Mais l’amour est aveugle, rétorquera-t-on. Oui, assurément. Néanmoins, ces deux personnages aux traits de caractère si opposés vont finir par comprendre que leur liaison est impossible. En effet, le bougon et honnête Alceste va s’employer à essayer de corriger le comportement hypocrite et superficiel de son amante, qui ne se laissera d’ailleurs pas si aisément remettre sur le droit chemin ! En effet, elle se joue de lui, comme de tous les autres hommes qui la courtisent. Philinte essayera en vain d’ouvrir les yeux de son ami, auquel le terme même « d’ami » déplaît, le trouvant employé à la légère. Et pourtant c’est bien en véritable ami que Philinte lui dépeint les travers de cette jeune femme aussi inconsistante. Alceste ne renoncera à cette relation qu’après avoir enduré bien des vexations narcissiques, pour le plus grand bonheur du public qui s’amuse des déconvenues prévisibles de notre misanthrope amoureux. La question philosophique reste néanmoins posée : faut-il choisir la franchise ou l’hypocrisie ? Autrement dit, toute vérité est-elle bonne à dire ? »
Claire Le Van
Photo 2 : Les élèves positionnés en cercle autour des acteurs sont inclus dans la mise en scène.
« Le vendredi 23 février 2024, nous, élèves de 1ère HLP, avec les terminales HLP, dans le cadre de notre cours de philosophie avec Mme Le Van, nous avons été accueillis par le comédien et metteur en scène Serge Lipszyc et l’acteur Yann Siptrott, tous deux très talentueux, qui nous ont offert une magnifique interprétation de la scène d’ouverture du « Misanthrope » de Molière. Nous nous sommes assis en cercle, et nous avons été embarqués tout de suite dans une mise en scène originale et ludique de l’acte 1, scène 1, de la pièce, où Alceste désespère des complaisances hypocrites dont font preuve les personnes à la Cour, et où Philinte essaye de lui faire convenir du fait qu’il faut être affable et poli pour vivre en société. Serge Lipszyc jouait Alceste, le misanthrope, tandis que Yann Siptrott interprétait Philinte, le philanthrope comme l’étymologie de son nom l’indique. Notre première impression a été une surprise amusée, en raison d’un accueil vivant et stimulant, totalement inattendu. Ensuite, nous avons été subjugués par la qualité de leur jeu brillant, rieur et captivant. De plus, pendant la brève représentation qu’ils nous ont offerte, les deux acteurs ont su abolir la distance entre eux et nous. Ils nous ont intégrés dans la scène, en établissant des contacts physiques et visuels avec nous. Cette scène d’ouverture nous a donné un avant-goût savoureux de la pièce complète, qui a été remarquablement jouée le 12 mars 2024 à l’Espace Rohan de Saverne ».

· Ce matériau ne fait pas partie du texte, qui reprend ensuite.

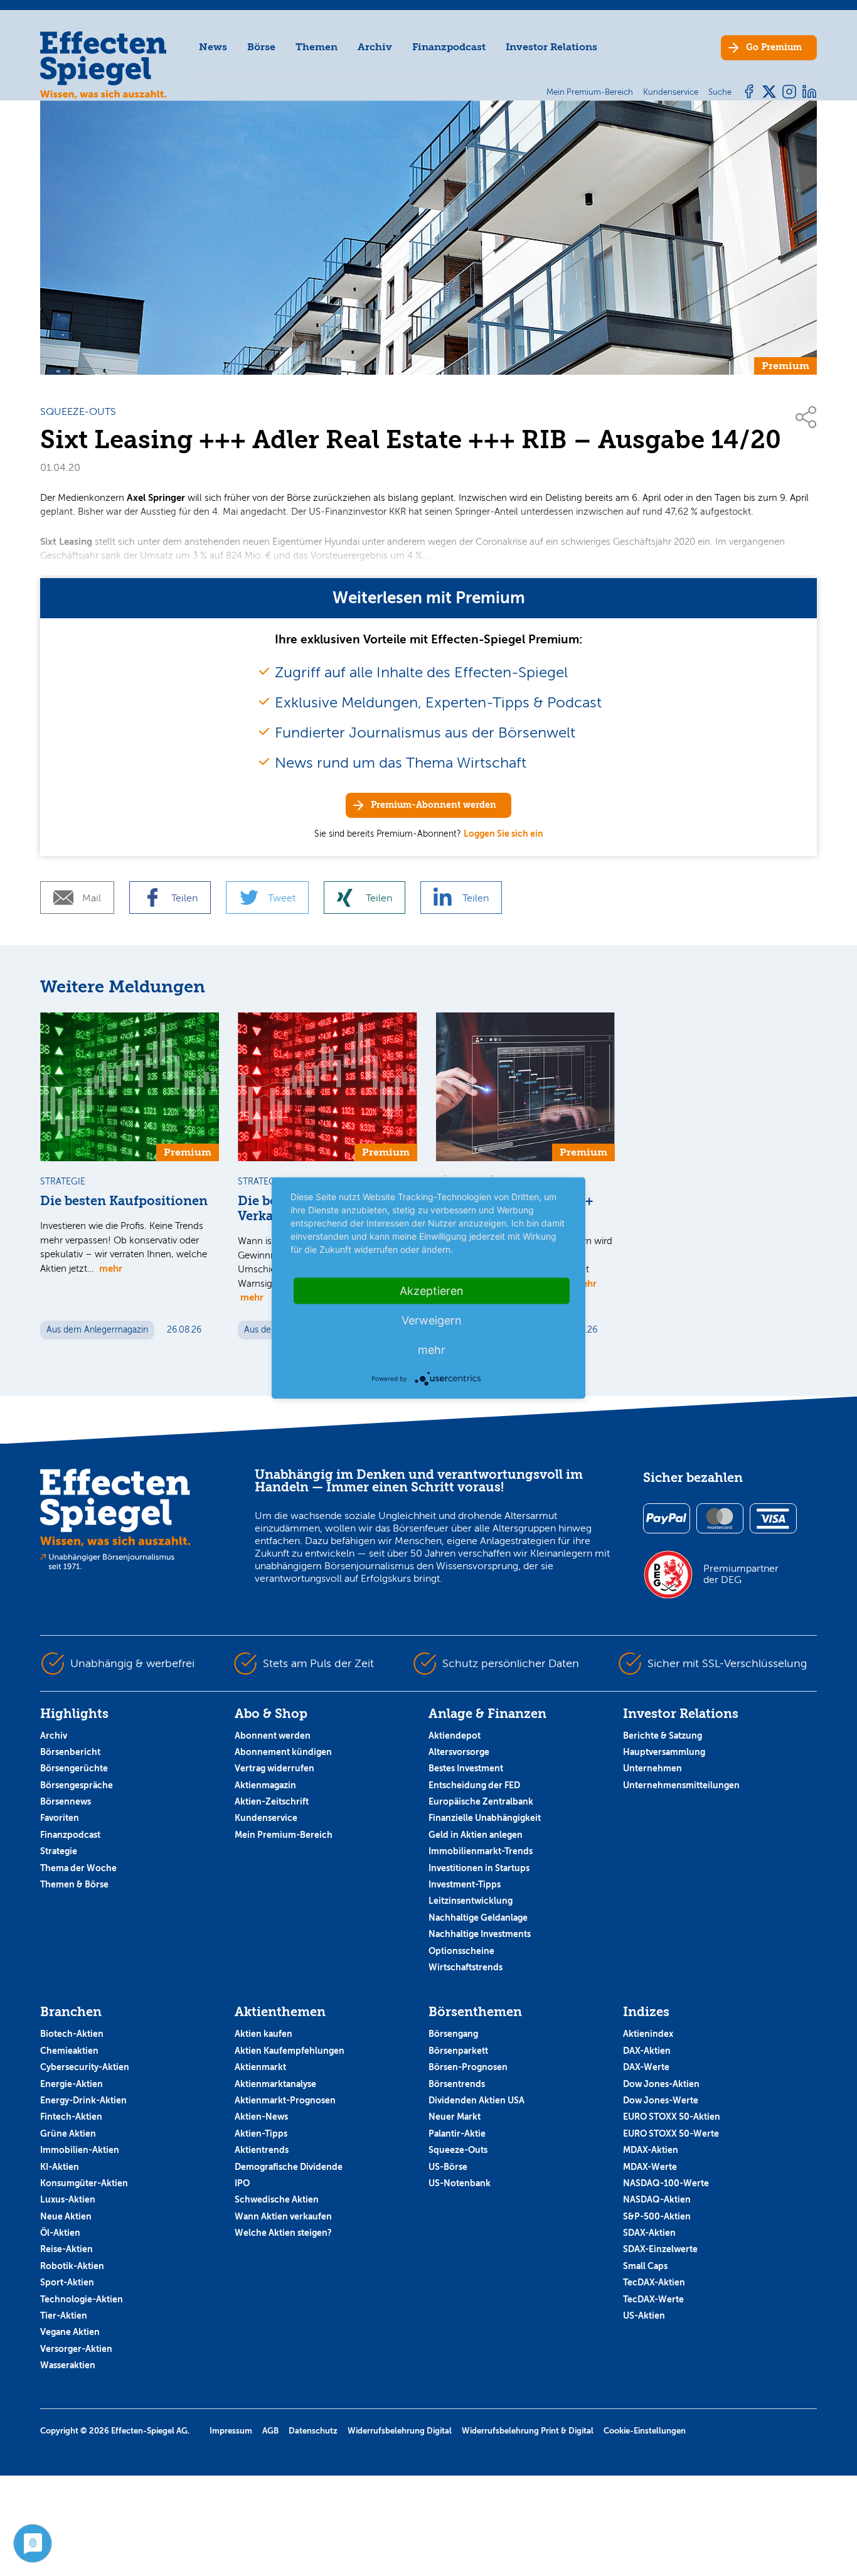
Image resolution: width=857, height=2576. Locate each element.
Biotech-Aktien (72, 2034)
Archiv (375, 47)
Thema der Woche (78, 1868)
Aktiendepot (454, 1736)
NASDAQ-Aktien (657, 2199)
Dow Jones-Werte (660, 2100)
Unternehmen (652, 1768)
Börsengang (453, 2034)
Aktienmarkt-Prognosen (285, 2100)
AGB (270, 2430)
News (213, 47)
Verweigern (432, 1320)
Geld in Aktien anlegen (475, 1835)
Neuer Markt (454, 2117)
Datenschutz (313, 2430)
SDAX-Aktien (649, 2233)
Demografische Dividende (289, 2167)
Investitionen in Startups (479, 1868)
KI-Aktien (59, 2167)
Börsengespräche (76, 1785)
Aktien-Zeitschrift (272, 1801)
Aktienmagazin (265, 1785)
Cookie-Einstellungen (645, 2430)
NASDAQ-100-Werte (666, 2183)
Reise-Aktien (66, 2249)
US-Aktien (644, 2315)
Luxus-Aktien (67, 2199)
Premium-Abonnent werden (433, 805)
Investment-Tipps (464, 1884)
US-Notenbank (459, 2183)
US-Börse (447, 2167)
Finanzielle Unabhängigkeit (484, 1818)
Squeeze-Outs (457, 2150)
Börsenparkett (458, 2051)
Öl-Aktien (60, 2233)
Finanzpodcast (449, 47)
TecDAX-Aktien (654, 2282)
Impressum (231, 2430)
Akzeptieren (432, 1290)
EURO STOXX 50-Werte (671, 2133)
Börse (261, 47)
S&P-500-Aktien (657, 2216)
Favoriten (59, 1818)
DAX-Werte (646, 2067)
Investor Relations (551, 47)
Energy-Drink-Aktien (83, 2100)
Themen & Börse (74, 1884)
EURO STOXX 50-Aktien (671, 2117)
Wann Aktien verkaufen (283, 2216)
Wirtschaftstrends (465, 1967)
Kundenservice (266, 1818)
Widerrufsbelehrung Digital (400, 2430)
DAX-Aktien (647, 2051)
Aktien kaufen (263, 2034)
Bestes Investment (465, 1768)
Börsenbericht (70, 1752)
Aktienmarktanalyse (275, 2084)
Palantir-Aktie (457, 2133)
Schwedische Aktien (277, 2199)
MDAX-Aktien (650, 2150)
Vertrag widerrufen (274, 1768)
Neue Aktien (66, 2216)
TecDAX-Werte (653, 2299)
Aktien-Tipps (261, 2133)
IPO (242, 2183)
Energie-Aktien (71, 2084)
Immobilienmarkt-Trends (480, 1851)
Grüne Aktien (68, 2133)
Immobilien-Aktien (79, 2150)
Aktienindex (648, 2034)
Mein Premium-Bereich (284, 1835)
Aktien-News (261, 2117)
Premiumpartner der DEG (741, 1574)
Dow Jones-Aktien (661, 2084)
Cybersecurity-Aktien (84, 2067)
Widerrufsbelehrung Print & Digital (528, 2430)
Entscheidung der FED (474, 1785)
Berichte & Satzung (662, 1736)
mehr (110, 1268)
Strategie (58, 1851)
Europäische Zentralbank (480, 1801)
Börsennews (65, 1801)
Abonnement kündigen (283, 1752)
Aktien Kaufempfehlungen (289, 2051)
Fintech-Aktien (71, 2117)
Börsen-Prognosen (468, 2067)
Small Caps (645, 2266)
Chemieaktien (69, 2051)
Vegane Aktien (70, 2332)
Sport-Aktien (67, 2282)
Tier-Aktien (63, 2315)
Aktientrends (262, 2150)
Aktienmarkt (260, 2067)
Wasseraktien (67, 2365)
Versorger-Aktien (76, 2349)
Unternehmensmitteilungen (681, 1785)
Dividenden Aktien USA (476, 2100)
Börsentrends (456, 2084)
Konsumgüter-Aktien (84, 2183)
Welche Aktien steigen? (283, 2233)
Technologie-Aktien (81, 2299)
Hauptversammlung (664, 1752)
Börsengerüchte (74, 1768)
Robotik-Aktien (72, 2266)
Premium (774, 47)
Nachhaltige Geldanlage (478, 1918)
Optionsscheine (461, 1951)
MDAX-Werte (650, 2167)
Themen (316, 47)
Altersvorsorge (458, 1752)
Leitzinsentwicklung (470, 1901)
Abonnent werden (273, 1736)
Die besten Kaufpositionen (124, 1201)
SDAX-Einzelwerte (660, 2249)
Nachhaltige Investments (479, 1934)
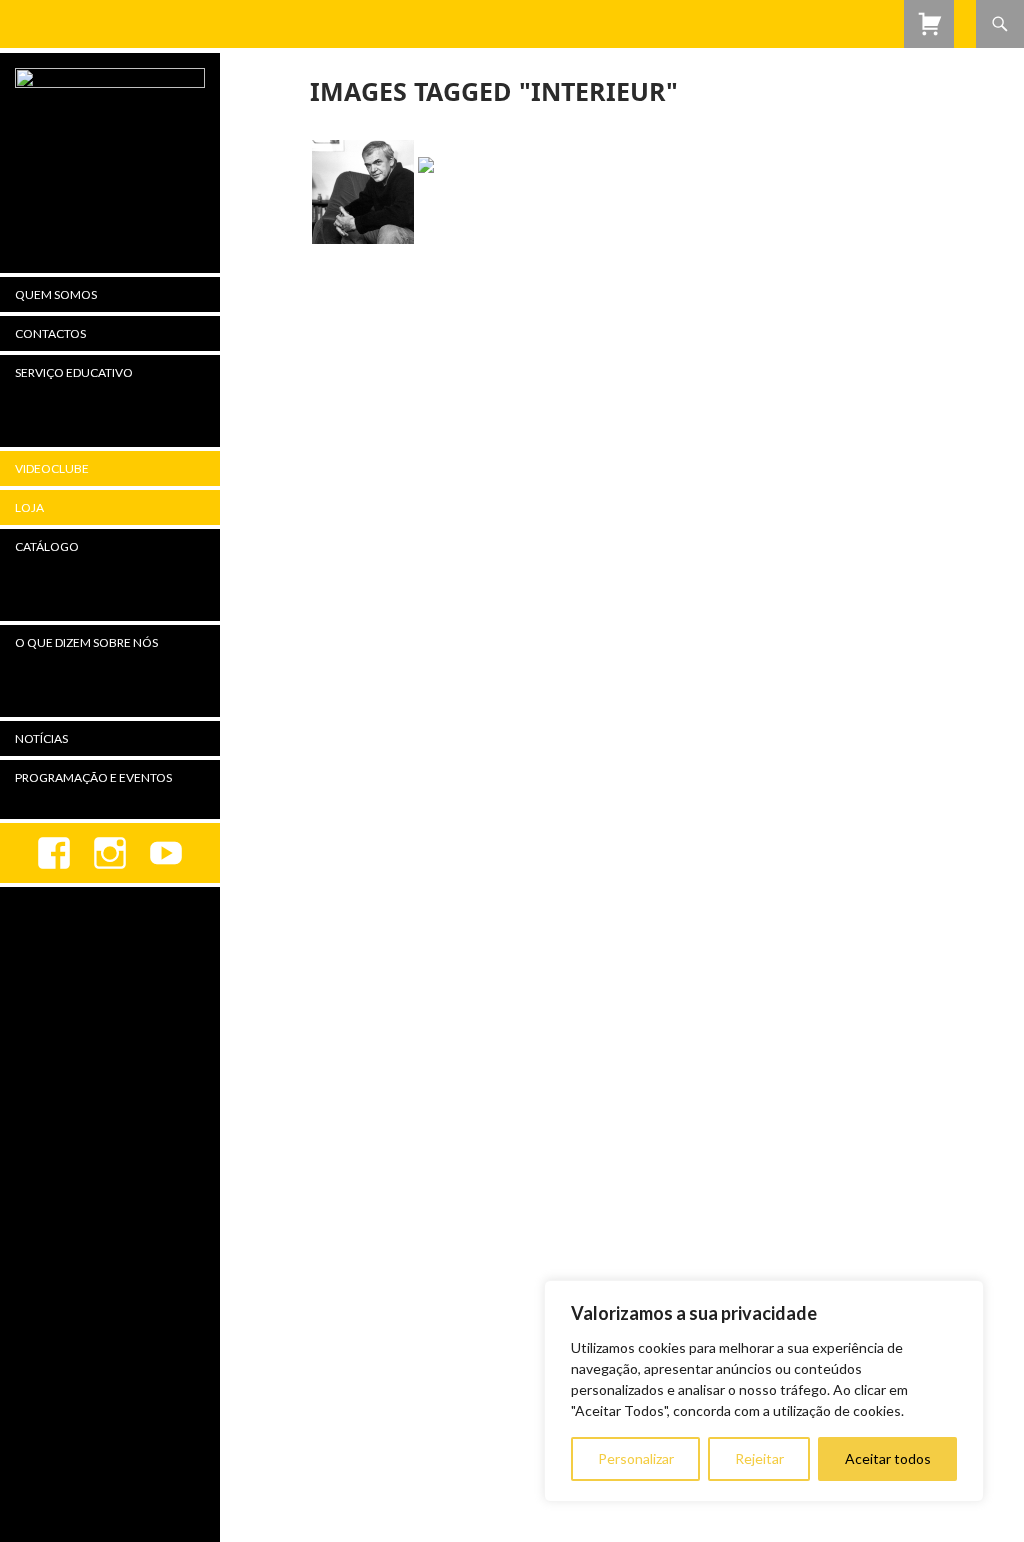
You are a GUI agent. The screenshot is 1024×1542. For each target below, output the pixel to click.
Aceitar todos (888, 1458)
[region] (764, 1391)
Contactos (50, 333)
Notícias (41, 738)
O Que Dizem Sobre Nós (86, 642)
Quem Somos (56, 294)
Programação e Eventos (93, 777)
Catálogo (47, 546)
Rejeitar (759, 1458)
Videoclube (52, 468)
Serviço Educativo (74, 372)
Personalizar (636, 1458)
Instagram (110, 853)
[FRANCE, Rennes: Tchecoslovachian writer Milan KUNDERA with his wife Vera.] (470, 192)
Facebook (54, 853)
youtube (166, 853)
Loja (29, 507)
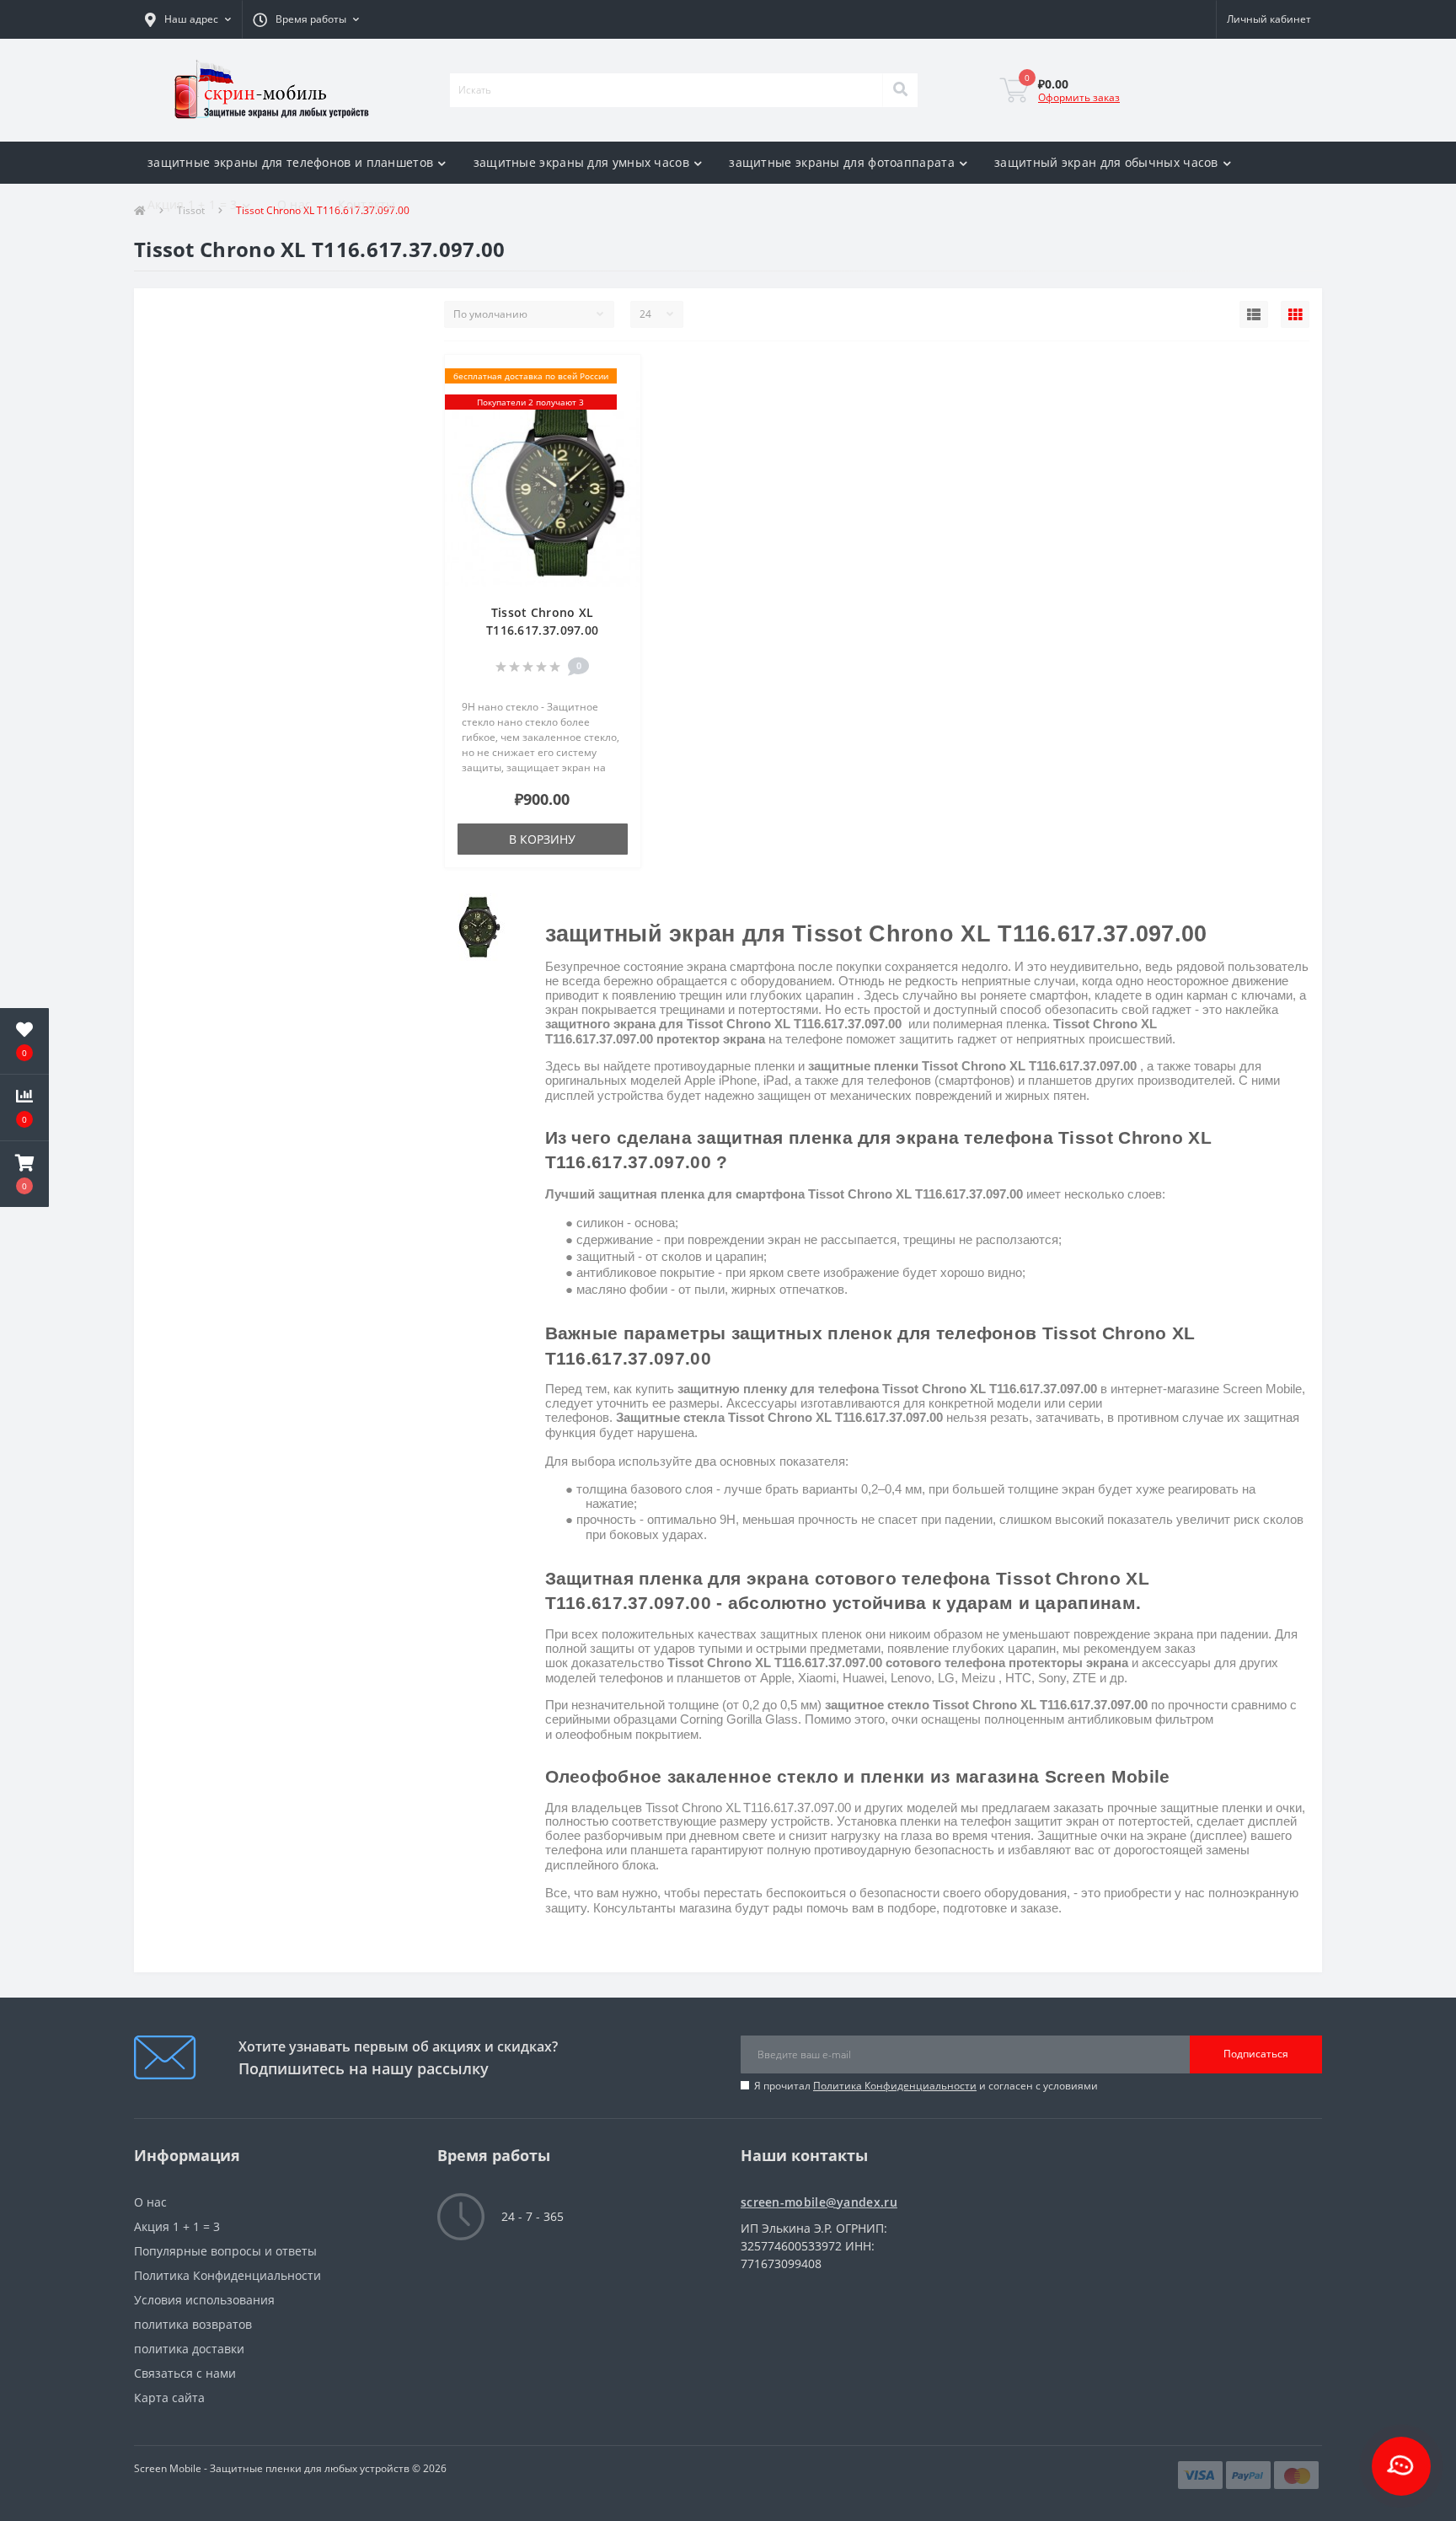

Maxime Pereira Santos, Emmanuel Wilt, Antoine Nicolas
Photo 3 : Le misanthrope affirme haut et fort détester le genre humain en raison de ses hypocrites accommodements, l’indulgence impliquant la bassesse.
Photo 4 : Philinte va essayer de ramener Alceste à la raison : il est nécessaire de recourir à des formules de politesse et à des compliments d’usage pour huiler les relations sociales.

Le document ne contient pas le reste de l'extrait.